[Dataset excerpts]
<<<<

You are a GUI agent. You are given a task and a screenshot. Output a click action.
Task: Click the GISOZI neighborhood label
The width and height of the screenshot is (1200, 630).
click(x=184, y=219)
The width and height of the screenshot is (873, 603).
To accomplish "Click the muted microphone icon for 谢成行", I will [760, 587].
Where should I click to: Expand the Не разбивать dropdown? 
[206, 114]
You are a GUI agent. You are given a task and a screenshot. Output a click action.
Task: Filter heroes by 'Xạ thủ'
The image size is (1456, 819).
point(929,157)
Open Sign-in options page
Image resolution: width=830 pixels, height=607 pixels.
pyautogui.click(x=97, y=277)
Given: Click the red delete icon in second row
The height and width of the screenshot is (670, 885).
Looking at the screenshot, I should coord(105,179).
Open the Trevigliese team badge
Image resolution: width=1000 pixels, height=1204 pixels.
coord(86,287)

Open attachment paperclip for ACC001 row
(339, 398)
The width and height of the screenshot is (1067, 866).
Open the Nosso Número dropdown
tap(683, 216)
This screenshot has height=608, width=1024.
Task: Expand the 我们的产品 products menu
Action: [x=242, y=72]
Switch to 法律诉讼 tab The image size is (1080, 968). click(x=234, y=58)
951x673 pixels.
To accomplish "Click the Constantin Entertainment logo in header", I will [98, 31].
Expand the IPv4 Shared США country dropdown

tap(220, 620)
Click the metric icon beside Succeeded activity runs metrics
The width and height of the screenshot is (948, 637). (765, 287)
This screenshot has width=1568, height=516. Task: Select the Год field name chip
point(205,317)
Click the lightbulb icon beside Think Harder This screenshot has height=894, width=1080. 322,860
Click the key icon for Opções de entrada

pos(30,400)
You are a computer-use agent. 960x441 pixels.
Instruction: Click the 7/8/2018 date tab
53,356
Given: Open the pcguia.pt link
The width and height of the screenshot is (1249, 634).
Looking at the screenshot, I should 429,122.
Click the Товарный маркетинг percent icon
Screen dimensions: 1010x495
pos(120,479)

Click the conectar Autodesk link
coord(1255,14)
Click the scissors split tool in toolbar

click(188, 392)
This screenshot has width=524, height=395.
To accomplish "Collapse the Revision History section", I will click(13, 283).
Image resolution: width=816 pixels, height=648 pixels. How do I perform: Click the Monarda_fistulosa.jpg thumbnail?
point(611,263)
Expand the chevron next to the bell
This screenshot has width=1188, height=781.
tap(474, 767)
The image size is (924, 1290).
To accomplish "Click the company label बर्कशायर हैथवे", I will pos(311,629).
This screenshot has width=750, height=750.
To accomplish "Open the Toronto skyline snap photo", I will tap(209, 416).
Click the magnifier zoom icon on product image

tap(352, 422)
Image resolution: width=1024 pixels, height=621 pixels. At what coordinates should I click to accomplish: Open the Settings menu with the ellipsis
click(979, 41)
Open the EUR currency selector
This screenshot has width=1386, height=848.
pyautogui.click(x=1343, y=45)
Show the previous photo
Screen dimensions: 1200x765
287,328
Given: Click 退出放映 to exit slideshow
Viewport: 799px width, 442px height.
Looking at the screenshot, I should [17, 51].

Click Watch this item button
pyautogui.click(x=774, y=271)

>>>>

* [WORK TASK]
Copy out all the lines of the records that include "label".

* [OUTPUT]
Task: Click the GISOZI neighborhood label
To accomplish "Click the company label बर्कशायर हैथवे", I will pos(311,629).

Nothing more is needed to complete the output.